Bulletin of the Global Volcanism Network, vol. 36, no. 11 (November 2011)
Managing Editor: Richard Wunderman.

Lokon-Empung (Indonesia) Ongoing minor ash-bearing eruptions through at least November 2011

Please cite this report as:

Global Volcanism Program, 2011. Report on Lokon-Empung (Indonesia). In: Wunderman, R. (ed.), Bulletin of the Global Volcanism Network, 36:11. Smithsonian Institution. https://doi.org/10.5479/si.GVP.BGVN201111-266100.

Volcano Profile |  Complete Bulletin


Lokon-Empung

Indonesia

1.358°N, 124.792°E; summit elev. 1580 m

All times are local (unless otherwise noted)


Lokon-Empung has been in a state of unrest since 2007 (BGVN 33:02). Between mid-February through mid-July 2011, occasional phreatic eruptions, modest ash plumes and elevated seismicity occurred, with a larger ash plume in July 2011 (BGVN 36:06). This report addresses seismic events from mid-July through 1 December 2011.

According to the Center of Volcanology and Geological Hazard Mitigation (CVGHM), during 20-21 July 2011, seismicity and visual observations of Tompaluan crater in the saddle between the twin peaks of Lokon and Empung indicated that activity continued to be high. On 20 July plumes rose 100-500 m above Tompaluan crater, and during 21-24 July 2011 white plumes again rose 100-300 m. CVGHM noted that, since an eruption on 18 July, most data showed a decline in activity and therefore on 24 July the Alert Level was lowered to 3 (on a scale of 1-4). Residents and tourists were not permitted within 3 km of the crater. A news article (Straits Times) stated that on that same day about 5,000 residents that had evacuated returned home, and about 200 people remained in shelters.

CVGHM reported that during 24 July-8 August 2011 seismicity decreased at Tompaluan crater, with a drastic reduction on 26 July. According to a news article (BNO News, accessed on Daijiworld News), during 27 July-8 August white plumes rose 100-400 m above the crater. The article stated that at the end of August, Tompaluan crater erupted several times (12 times on 28 August). One explosion on 29 August 2011 ejected material 250 m above the crater. According to the article, activity decreased after 29 August. The article also noted that 222 people remained at temporary refugee camps because their homes were located within 3 km of the crater.

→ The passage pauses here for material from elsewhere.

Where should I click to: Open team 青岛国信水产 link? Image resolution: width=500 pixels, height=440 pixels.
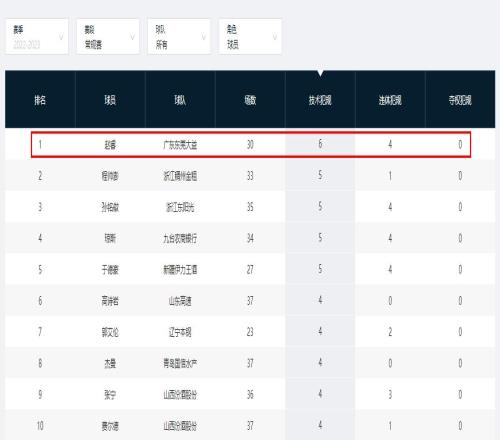pos(180,363)

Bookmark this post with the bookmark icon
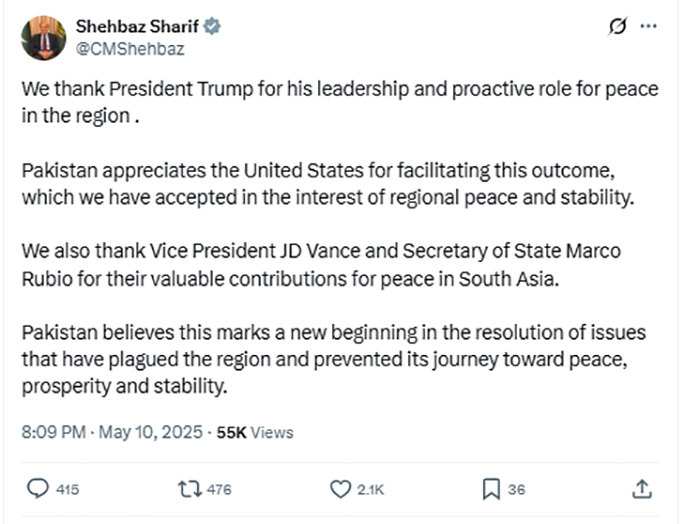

CVGHM reported that on 10 October 2011 white and gray plumes rose 100-300 m above Tompaluan crater. Based on information from CVGHM, the Darwin Volcanic Ash Advisory Centre (VAAC) reported that on 11 October an ash plume rose to an altitude of 2.1 km.

According to a news article (Kompas.com), a gray plume rose 1.2 km above Tompaluan crater and drifted SW on 26 October, followed by an explosion that sent incandescent material as far as 800 m away from Tompaluan crater. A second eruption produced a plume that rose 500 m above the crater.

Geologic Background. The twin volcanoes Lokon and Empung, rising about 800 m above the plain of Tondano, are among the most active volcanoes of Sulawesi. Lokon, the higher of the two peaks (whose summits are only 2 km apart), has a flat, craterless top. The morphologically younger Empung volcano to the NE has a 400-m-wide, 150-m-deep crater that erupted last in the 18th century, but all subsequent eruptions have originated from Tompaluan, a 150 x 250 m wide double crater situated in the saddle between the two peaks. Historical eruptions have primarily produced small-to-moderate ash plumes that have occasionally damaged croplands and houses, but lava-dome growth and pyroclastic flows have also occurred. A ridge extending WNW from Lokon includes Tatawiran and Tetempangan peak, 3 km away.

Information Contacts: Center of Volcanology and Geological Hazard Mitigation (CVGHM), Jalan Diponegoro 57, Bandung 40122, Indonesia (URL: http://www.vsi.esdm.go.id/); Darwin Volcanic Ash Advisory Centre (VAAC), Bureau of Meteorology, Northern Territory Regional Office, PO Box 40050, Casuarina, NT 0811, Australia (URL: http://www.bom.gov.au/info/vaac/); Straits Times (URL: http://www.straitstimes.com); BNO News (URL: http://www.bnonews.com/); Kompas.com (URL: http://www.kompas.com/); Antara News (URL: http://www.antaranews.com/en/); Daijiworld News (URL: http://www.daijiworld.com/).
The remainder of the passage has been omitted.